Extract, exactly as written, the line that contains "Open the kaleena Montero client link" and all lines after it through the end of the records. Omit pictures.

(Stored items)

..........

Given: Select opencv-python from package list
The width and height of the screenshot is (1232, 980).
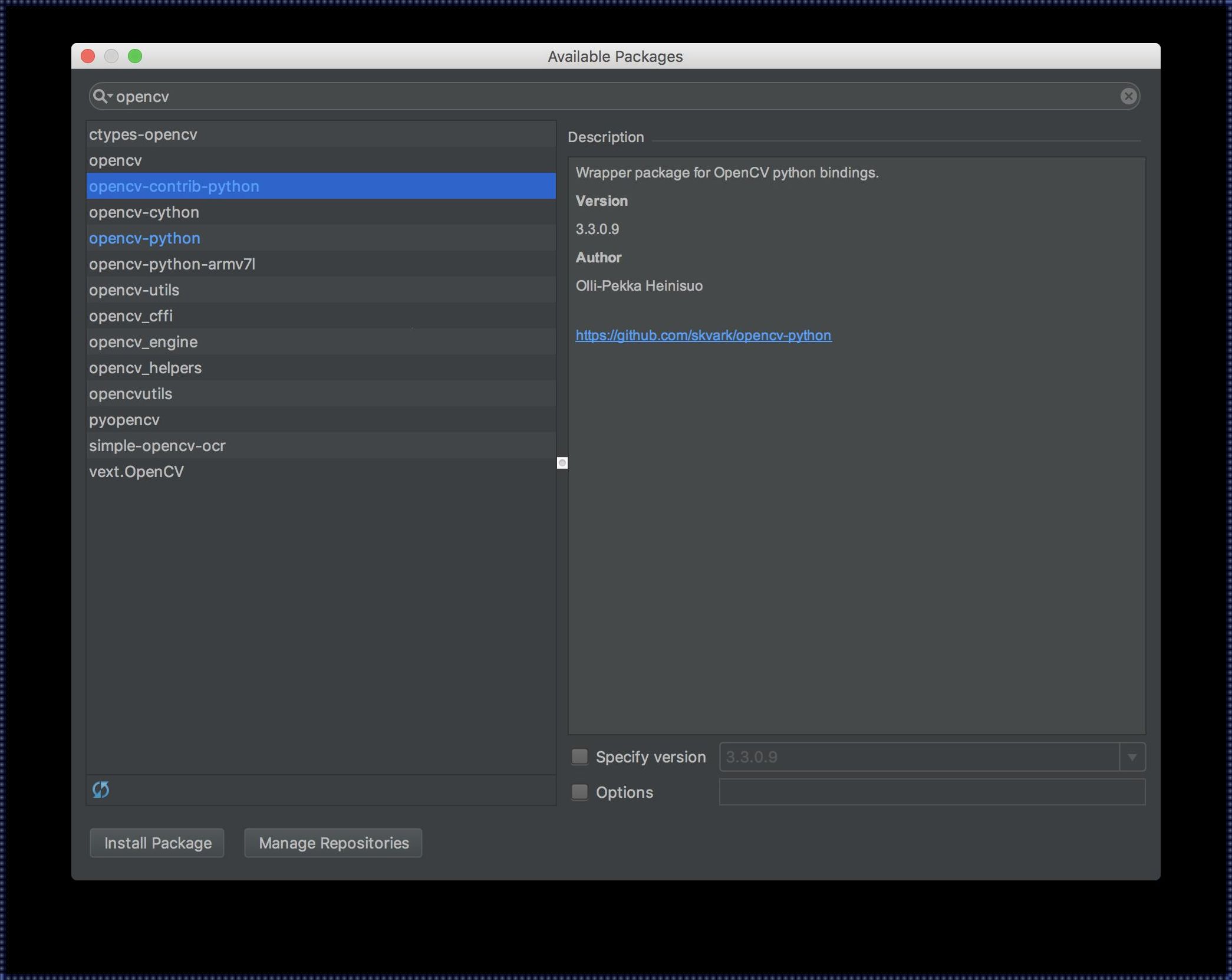Looking at the screenshot, I should click(145, 238).
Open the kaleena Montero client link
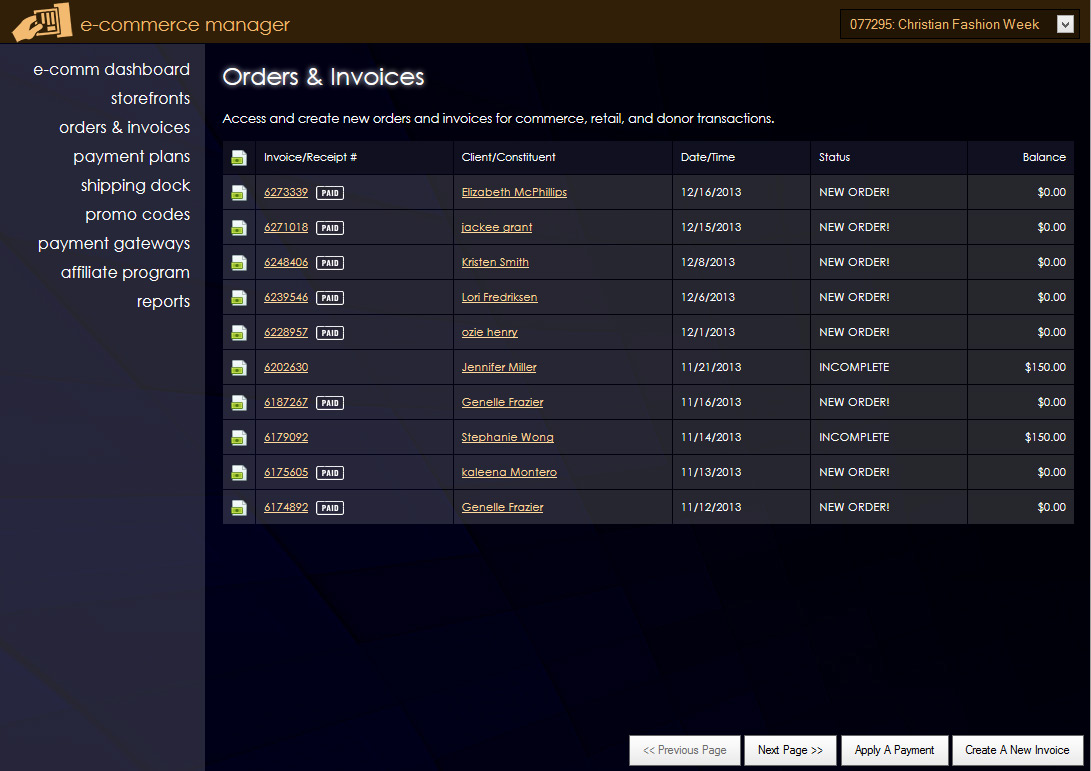The height and width of the screenshot is (771, 1091). [x=509, y=472]
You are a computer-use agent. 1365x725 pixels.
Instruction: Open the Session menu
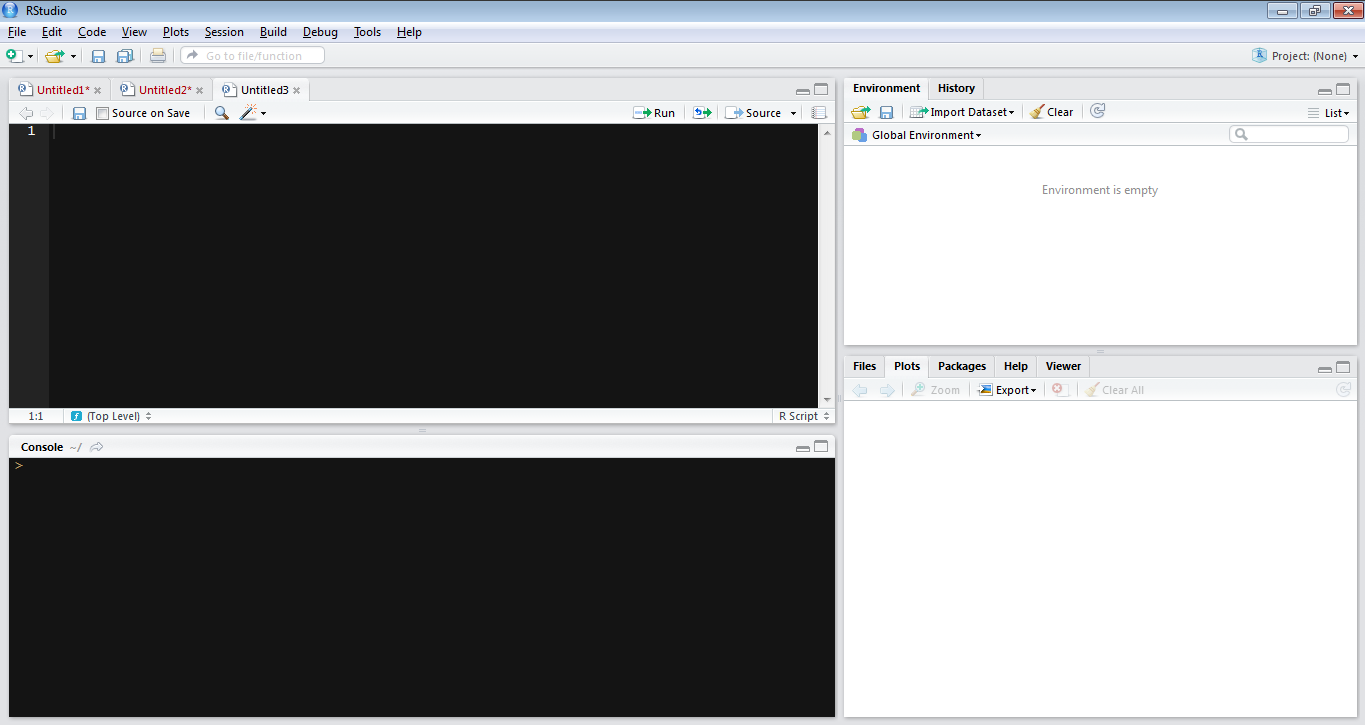224,32
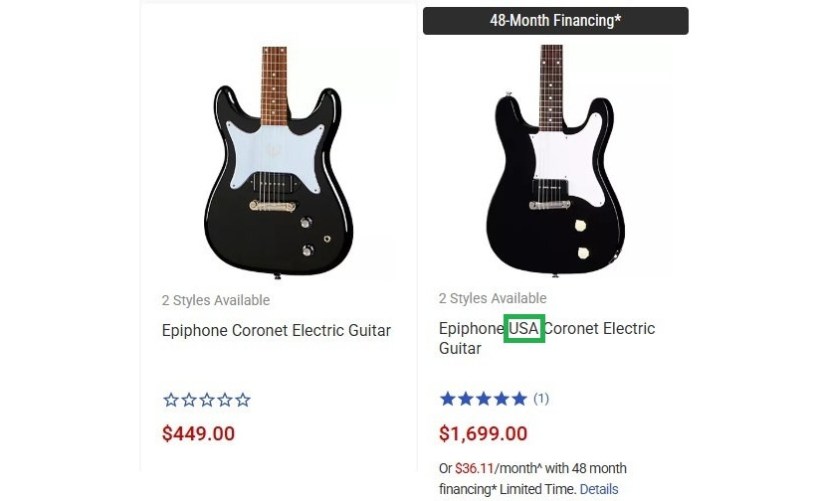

..........

* Exercise response *
Open the kaleena Montero client link
The height and width of the screenshot is (771, 1091). [x=509, y=472]
You are a computer-use agent. 1365x725 pixels.
Instruction: Open the Session menu
224,32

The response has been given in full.